• EXERCISE PROMPT
From the line containing "Click the red gem slot on the medal banner" down to the final line of the entries below, quote every line verbatim. Exclude pictures.

(Collected data entries)
******
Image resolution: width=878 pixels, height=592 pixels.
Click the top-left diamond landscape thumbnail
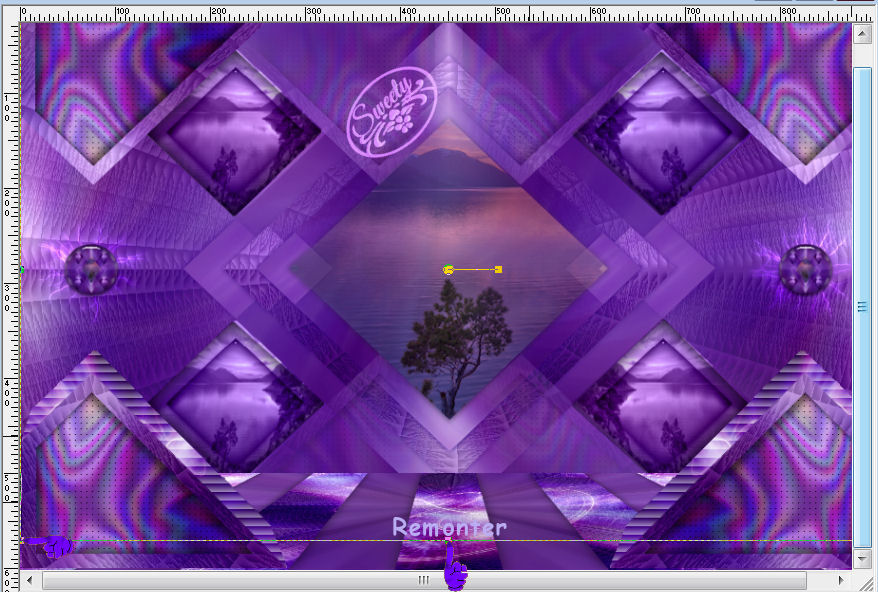point(235,135)
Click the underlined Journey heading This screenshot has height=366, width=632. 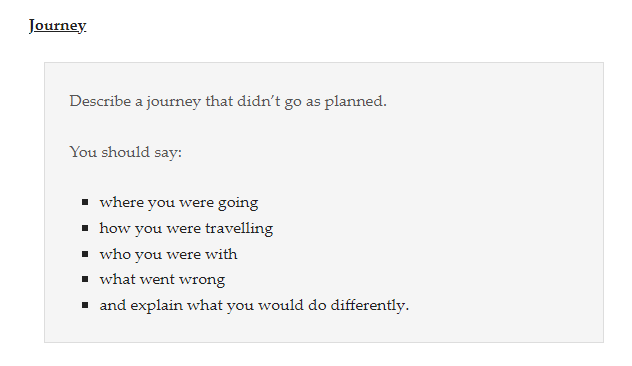pyautogui.click(x=58, y=26)
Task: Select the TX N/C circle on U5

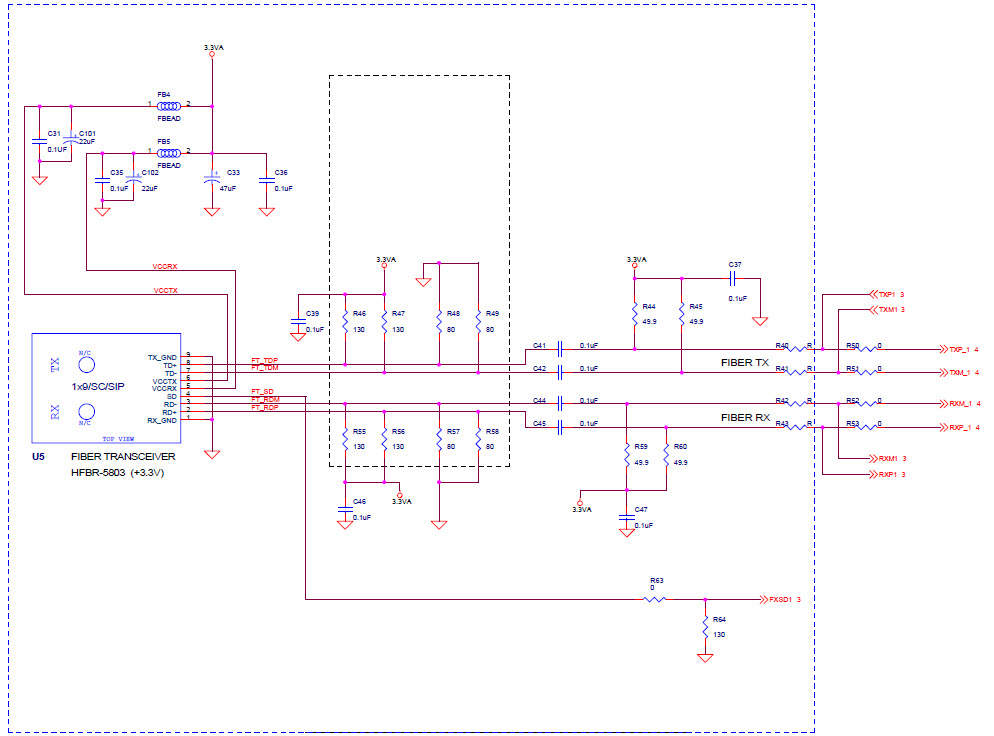Action: 89,366

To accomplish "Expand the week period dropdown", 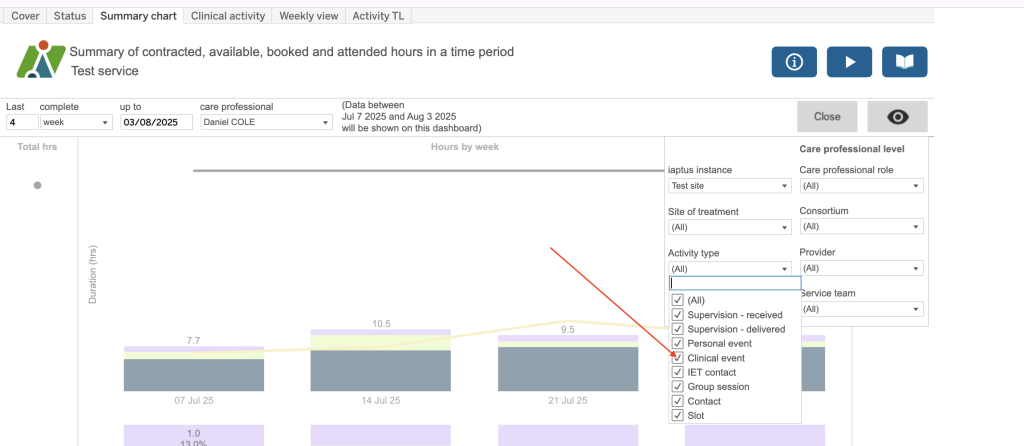I will tap(77, 123).
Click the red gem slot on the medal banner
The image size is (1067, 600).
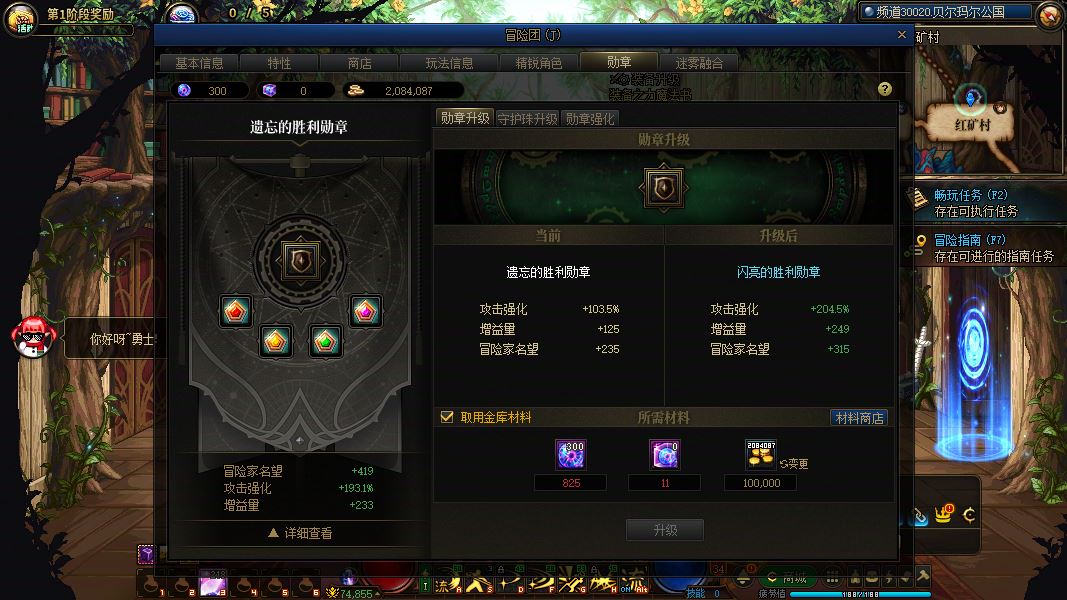tap(235, 311)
******
• FINAL ANSWER
Click the red gem slot on the medal banner
The image size is (1067, 600).
tap(235, 311)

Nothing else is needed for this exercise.